Barry Silbert Resigns as Grayscale Chairman, to Be Replaced by Mark Shifke
Grayscale Investments, whose application to turn its Bitcoin Trust (GBTC) into a U.S. spot exchange-traded fund (ETF) is being considered by the Securities and Exchange Commission, said Barry Silbert resigned as chairman and will be replaced by Mark Shifke.
Shikfe, DCG’s chief financial officer, will replace Silbert as of Jan. 1, Grayscale said in an SEC filing without giving a reason for the changes. Mark Murphy, DCG’s president, also resigned from the board.

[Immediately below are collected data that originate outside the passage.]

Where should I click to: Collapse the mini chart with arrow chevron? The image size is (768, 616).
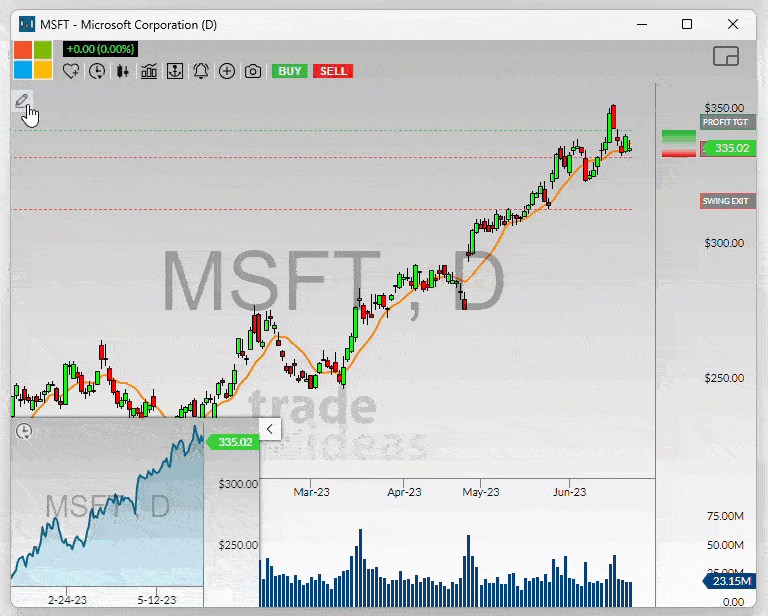[x=269, y=429]

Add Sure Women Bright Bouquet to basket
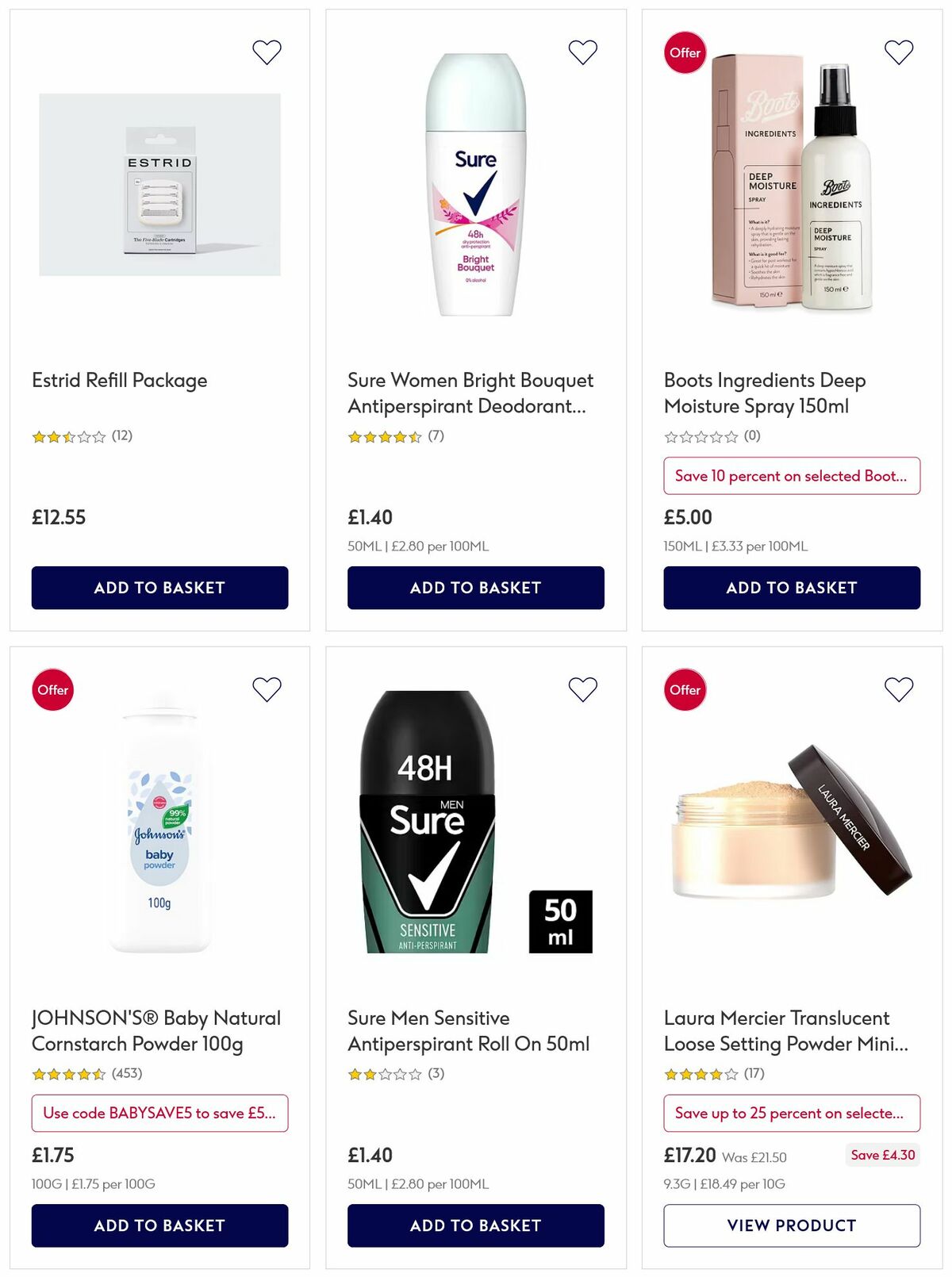click(475, 588)
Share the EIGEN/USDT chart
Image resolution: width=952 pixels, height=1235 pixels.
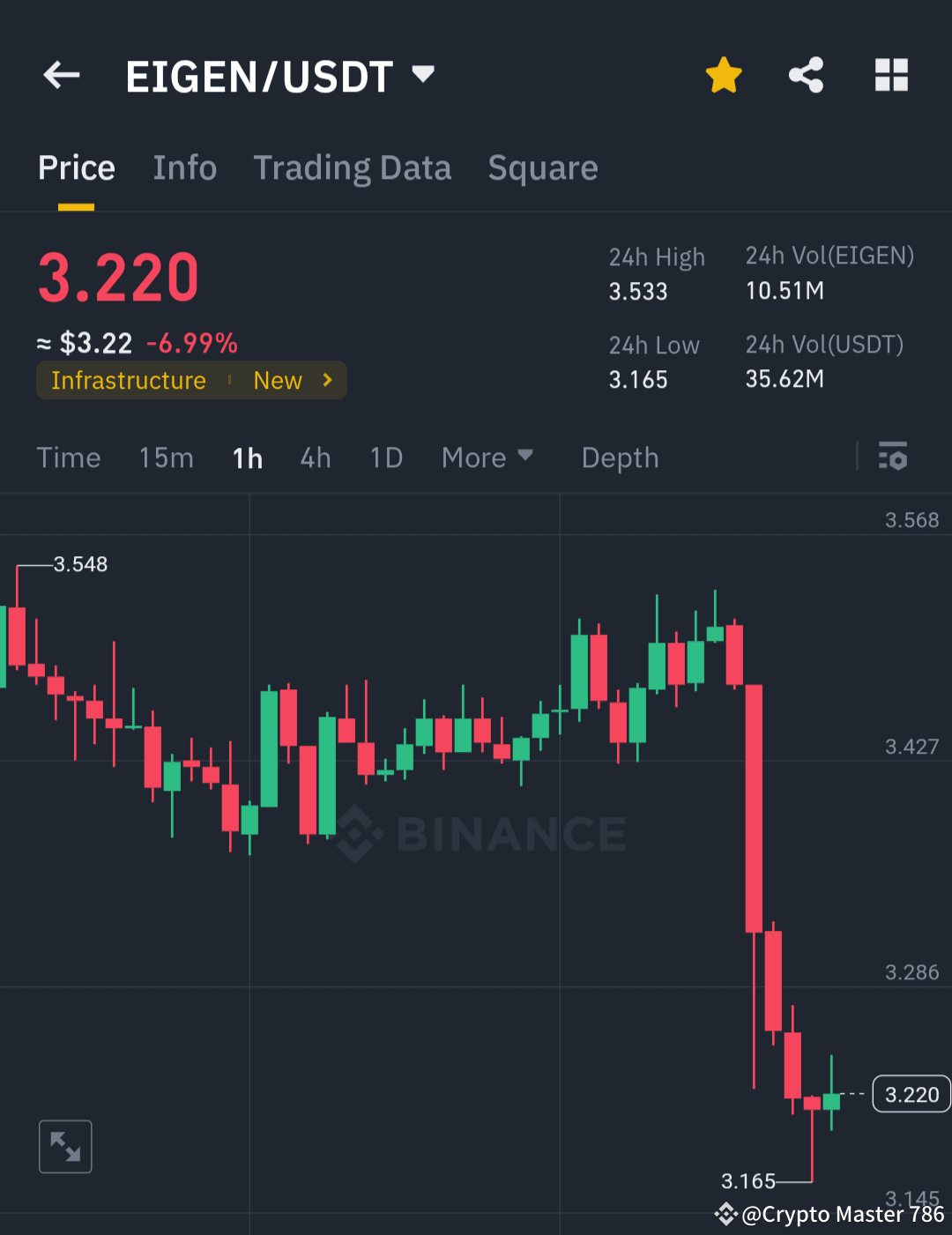tap(807, 75)
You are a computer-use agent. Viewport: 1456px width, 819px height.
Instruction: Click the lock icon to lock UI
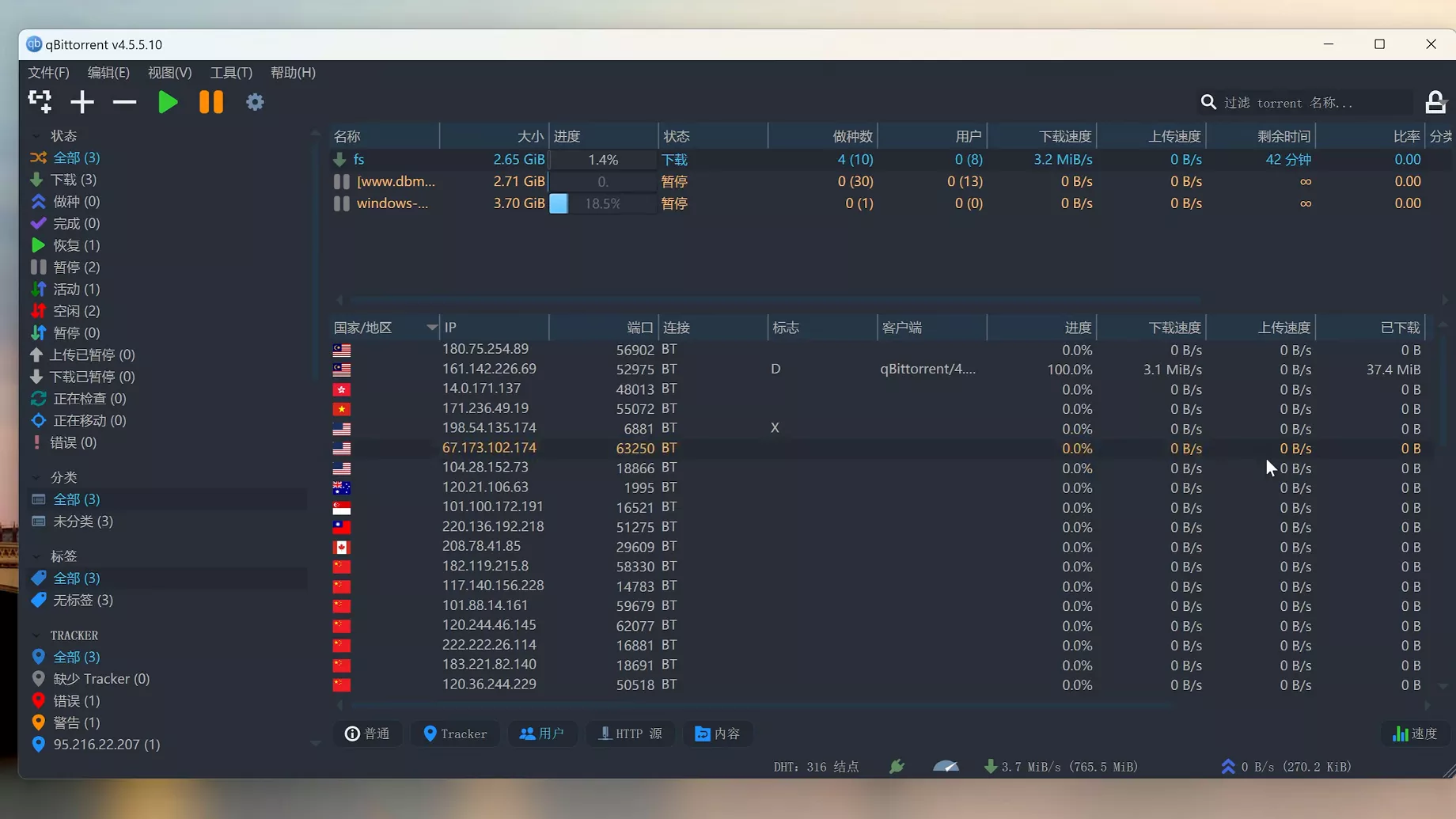coord(1435,102)
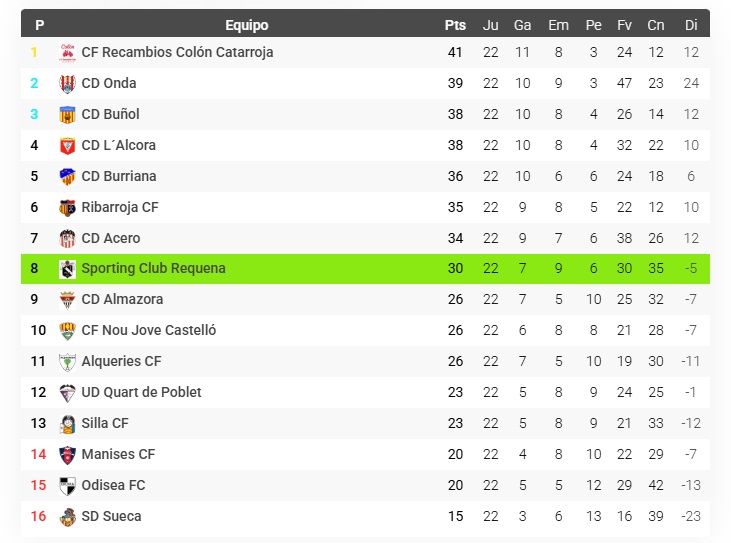The width and height of the screenshot is (731, 543).
Task: Click the CD L´Alcora crest icon
Action: coord(68,145)
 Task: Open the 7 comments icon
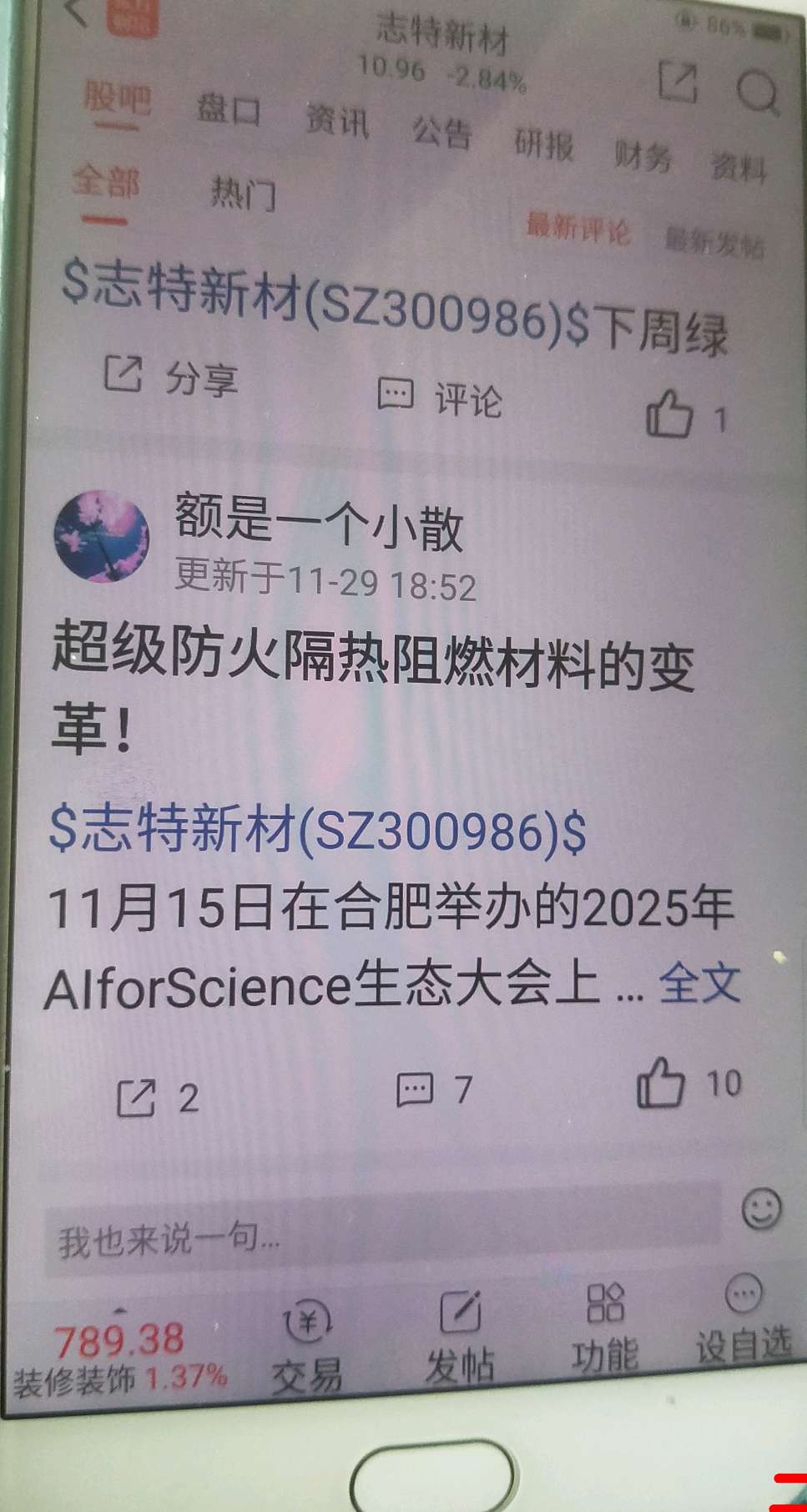[x=415, y=1090]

The SEC has delayed several ETF applications including those of Grayscale, BlackRock, Ark 21shares, Vaneck and Hashdex, many of which have met with the regulator and filed amended documentation as year-end approaches. The agency must approve or reject Ark 21Shares, the first deadline to approach, by Jan. 10.
Silbert’s Digital Currency Group (DCG), which owns Grayscale, was sued in October by New York Attorney General Letitia James for allegedly defrauding more than 230,000 investors, including at least 29,000 New Yorkers, of more than $1 billion. James also charged Silbert with defrauding the public by trying to conceal heavy losses. DCG and Silbert rejected the allegations.
UPDATE (Dec. 26, 14:00 UTC): Adds rejection of allegations in second paragraph, Mark Murphy resignation in third.
UPDATE (DEC. 26, 14:21 UTC): Adds SEC delay, amended filings, approval deadline in third paragraph.